Treat swollen legs with horse chestnuts? – AgriNews

I am a 75 year old male who was diagnosed two years ago with superficial venous insufficiency. Venous ablation was considered, but my cardiologist informed me that it would probably not improve my condition. Therefore, the best treatment is to wear compression socks and elevate my legs as much as possible. I follow the advice of my cardiologist. I recently read a recommendation to take horse chestnut (Aesculus hippocastanum) seed extract and look for products that have had the toxicant esculin removed. I discussed it with my cardiologist’s medical assistant and she saw no reason not to try it. What do you think?

A few years ago I saw a well-done study showing horse chestnut extract to be an effective treatment for the swelling associated with venous insufficiency. The usual dose studied was 300 mg of extract, standardized to 50 mg of escin, twice a day. Side effects noted in studies have been both infrequent and mild, and several patients have tried it.

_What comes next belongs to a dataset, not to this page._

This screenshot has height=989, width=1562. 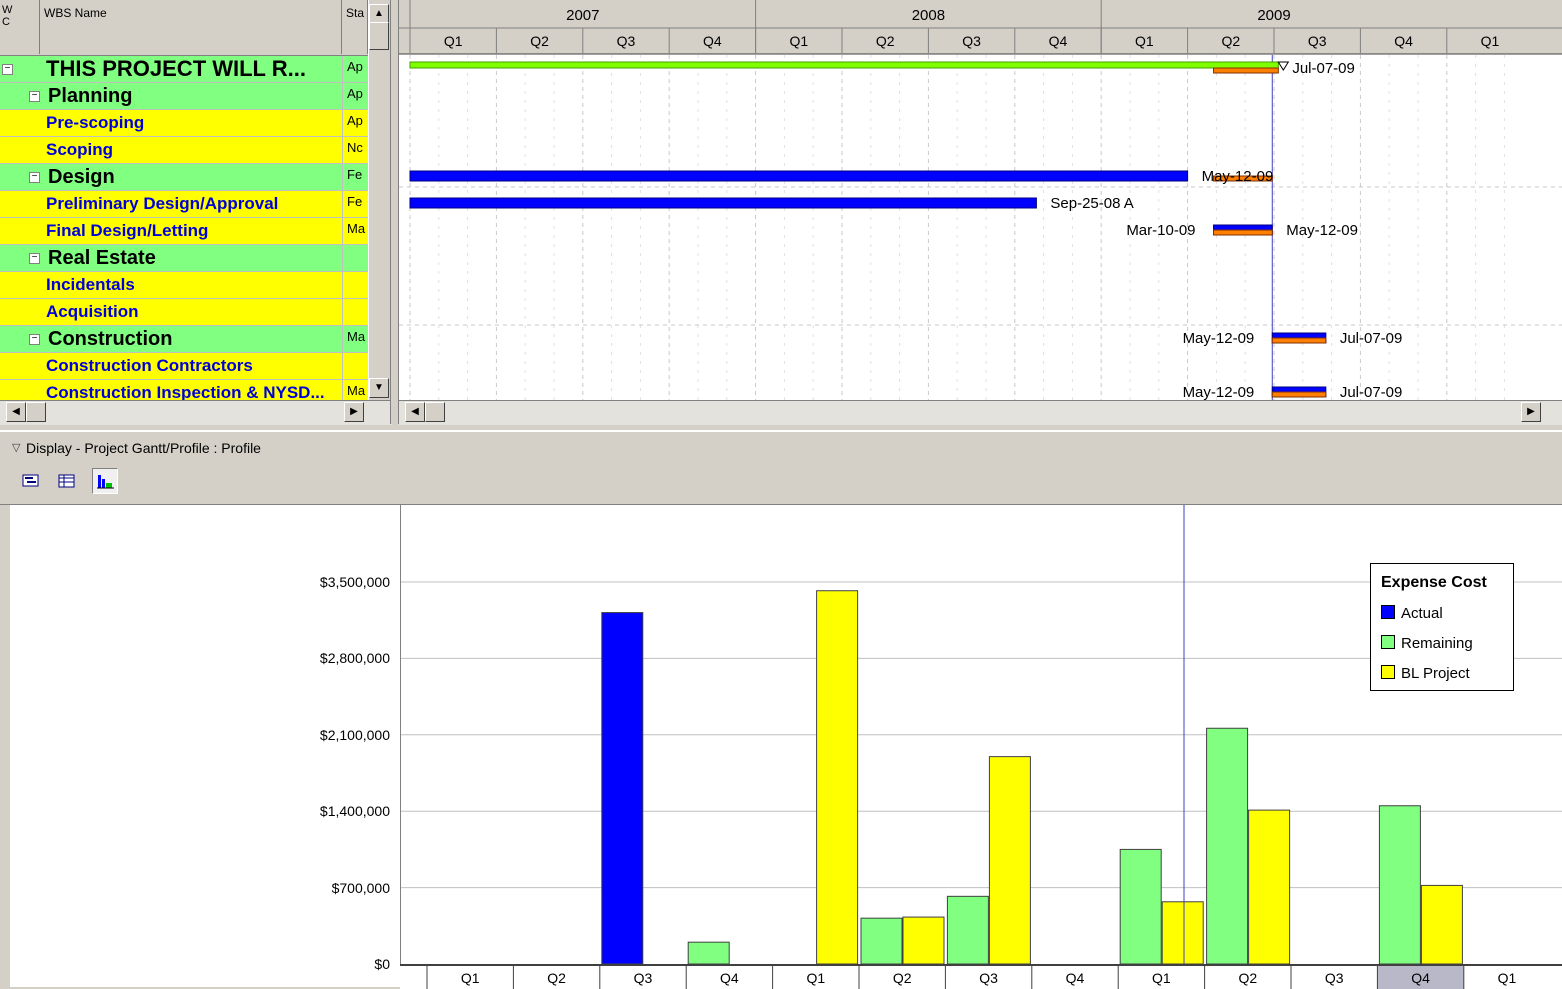 I want to click on table-view-icon, so click(x=67, y=481).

Unfortunately, my patients’ experiences have not been successful. I don’t know if it was just bad luck that I had patients who didn’t respond, or if they didn’t receive effective medication.

A big problem with herbal treatments in the United States, which are sold as dietary supplements, is that purity and standardization cannot be guaranteed. They are not well regulated, compared to pharmaceuticals.

I’m sure there are ethical manufacturers who follow good practices, but the literature on supplements in general has shown that some products on sale do not contain the amount of substance they claim to contain. There is no brand that I feel comfortable recommending.

Nonetheless, I think it’s reasonable to try, especially in combination with standard therapy, which includes daytime compression stockings and at least three sessions of leg elevation above the core for 30 minutes at the time.

My 57 year old son was diagnosed with stage 1 pancreatic cancer. He chose not to have surgery, chemotherapy or radiation therapy. He has his own personal reasons and I respect that. Do you know of any other treatments, such as diet?

Everyone has the right to request or refuse treatment. However, stage 1 pancreatic cancer is potentially curable with surgery, and time is running out. Many people have changed their minds about seeking standard treatment only after an alternative treatment has failed and their disease has progressed.

While I understand your respect for his decision, it is difficult for an outsider like me to see someone being denied a potentially curative treatment for a disease that will likely soon become incurable. Hopefully his decision was made based on a thorough and careful consideration of the facts.

Although healthy diets, herbs, massages and other therapies can help people feel better, there is no evidence that they cure this terrible disease.